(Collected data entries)
====================
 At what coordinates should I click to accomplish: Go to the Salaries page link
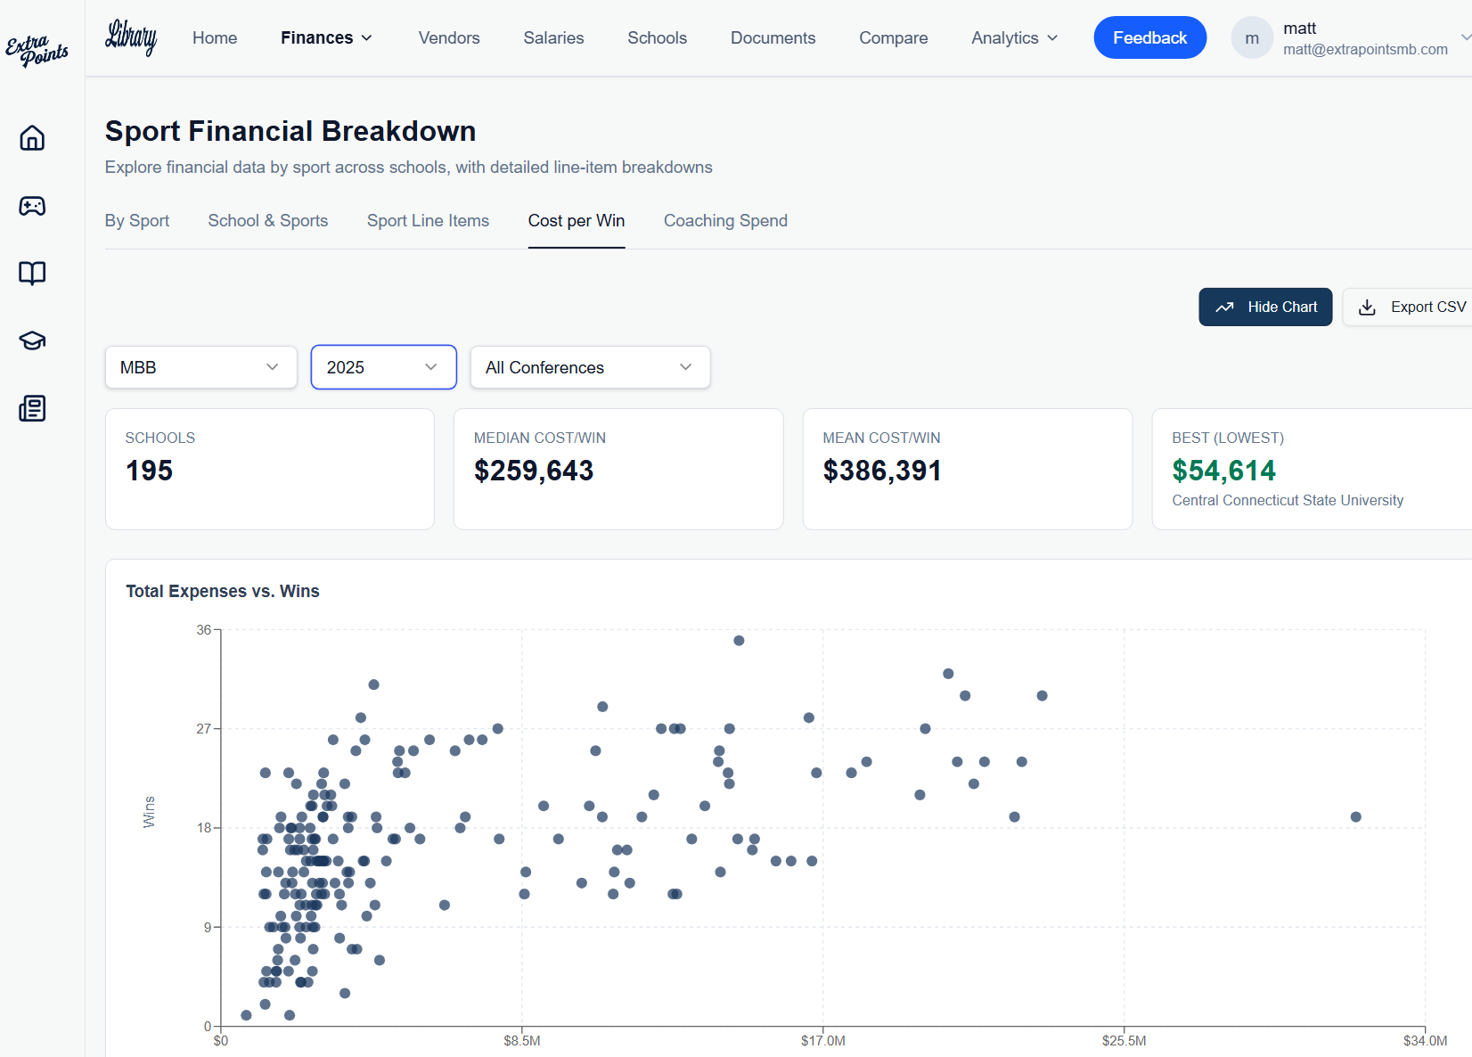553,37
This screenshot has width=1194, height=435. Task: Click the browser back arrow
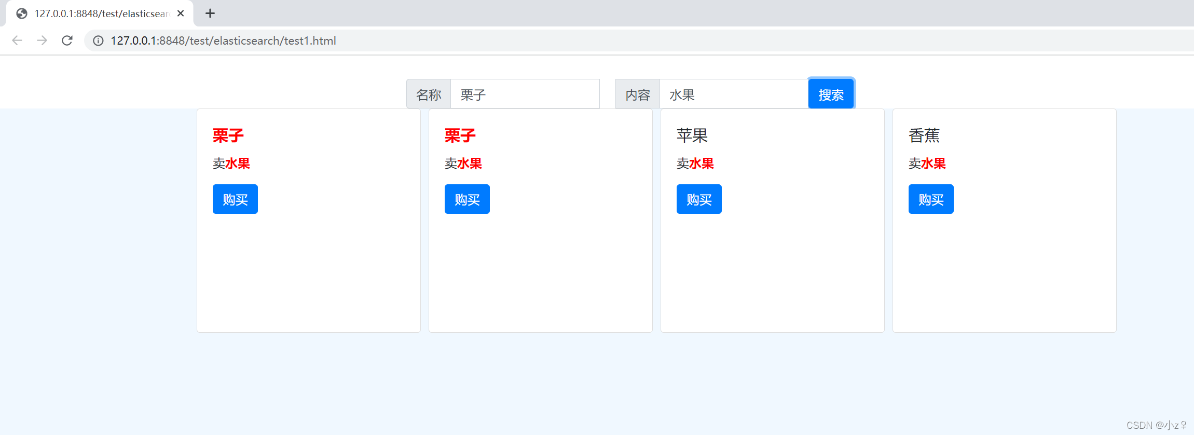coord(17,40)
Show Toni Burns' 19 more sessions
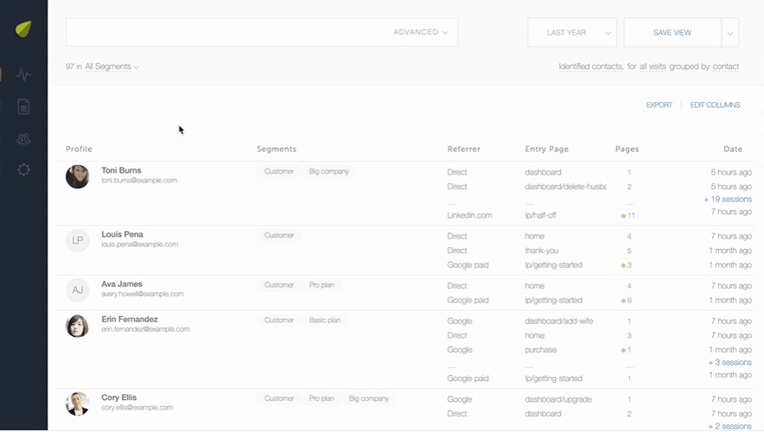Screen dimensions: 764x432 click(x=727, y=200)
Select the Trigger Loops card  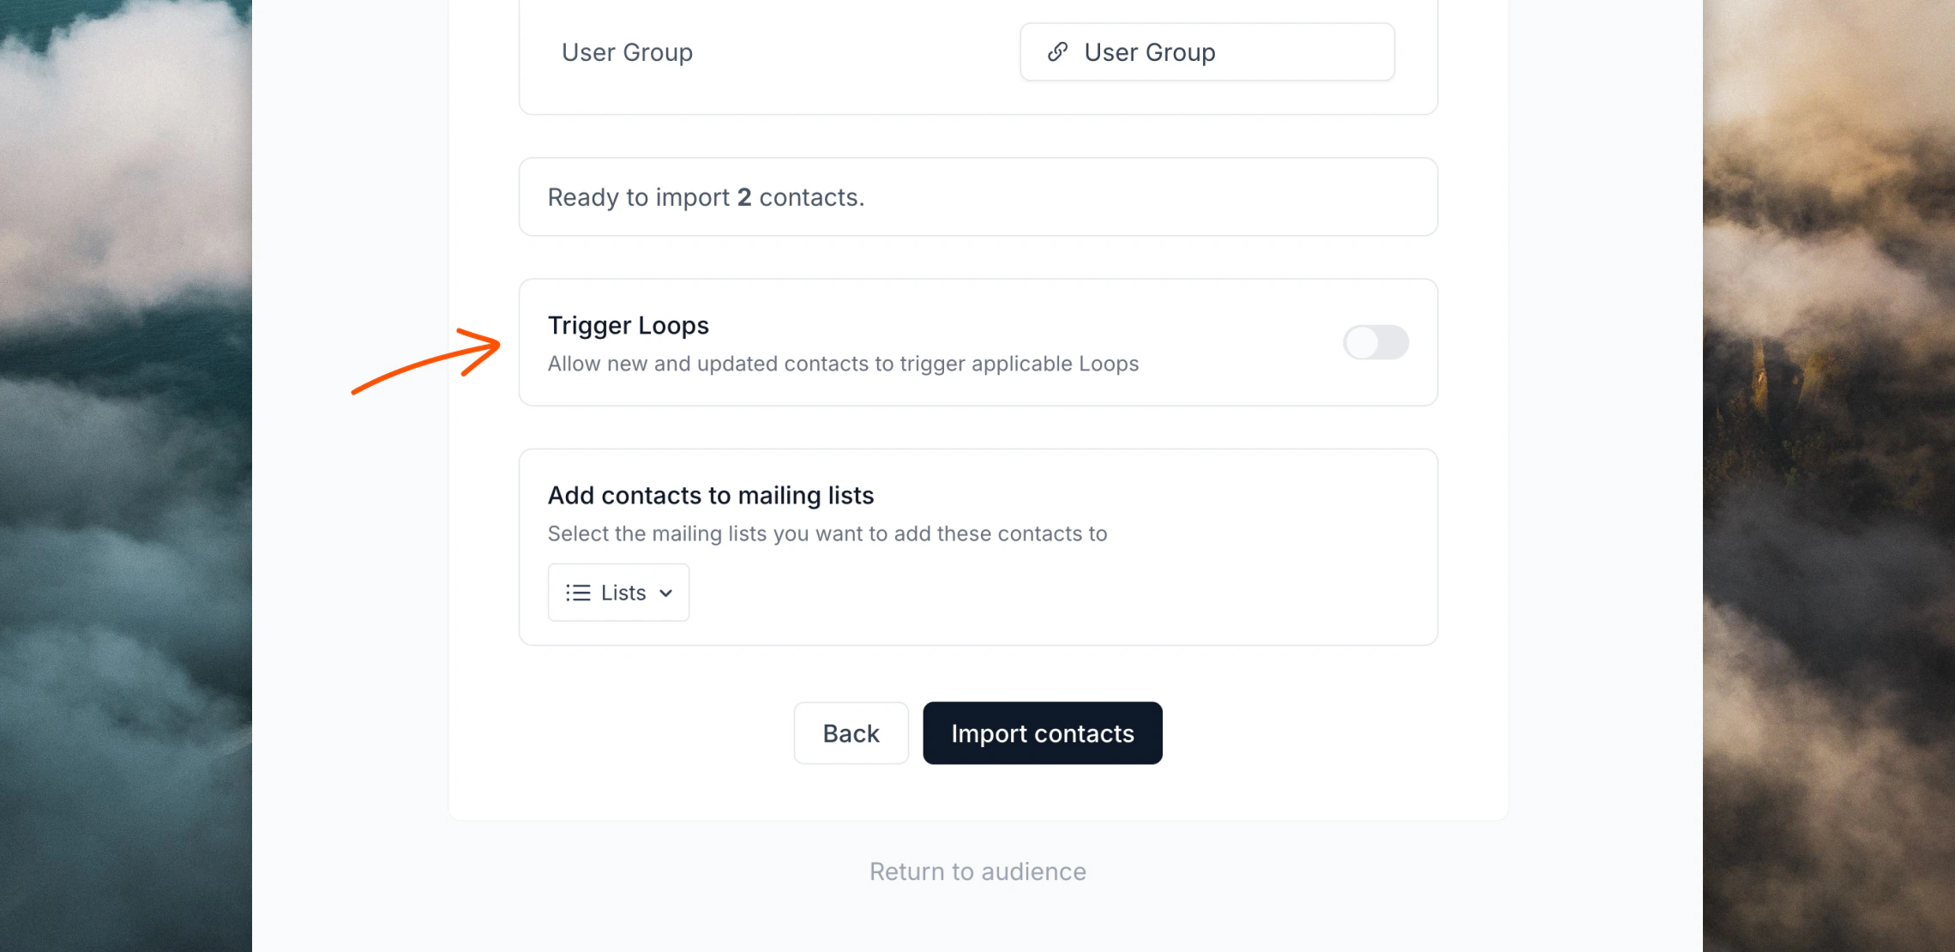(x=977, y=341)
====================
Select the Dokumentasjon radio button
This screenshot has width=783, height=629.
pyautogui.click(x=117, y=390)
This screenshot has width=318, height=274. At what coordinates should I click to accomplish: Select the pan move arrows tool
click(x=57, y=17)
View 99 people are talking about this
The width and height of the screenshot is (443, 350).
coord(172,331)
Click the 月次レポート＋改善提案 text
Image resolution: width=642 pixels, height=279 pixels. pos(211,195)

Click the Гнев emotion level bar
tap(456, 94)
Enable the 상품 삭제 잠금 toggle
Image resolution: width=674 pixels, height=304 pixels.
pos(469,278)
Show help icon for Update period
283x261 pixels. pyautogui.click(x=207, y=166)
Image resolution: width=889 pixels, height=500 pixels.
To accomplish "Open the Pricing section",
====================
### WORK TO COMPLETE:
Only one stretch of the records above is wanted: the lines between the one holding "Click the Гнев emotion level bar" and the one holding "Image resolution: width=889", inclusive, reproduced exactly.

### REPLY:
Click the Гнев emotion level bar
tap(456, 94)
Enable the 상품 삭제 잠금 toggle
Image resolution: width=674 pixels, height=304 pixels.
pos(469,278)
Show help icon for Update period
283x261 pixels. pyautogui.click(x=207, y=166)
Image resolution: width=889 pixels, height=500 pixels.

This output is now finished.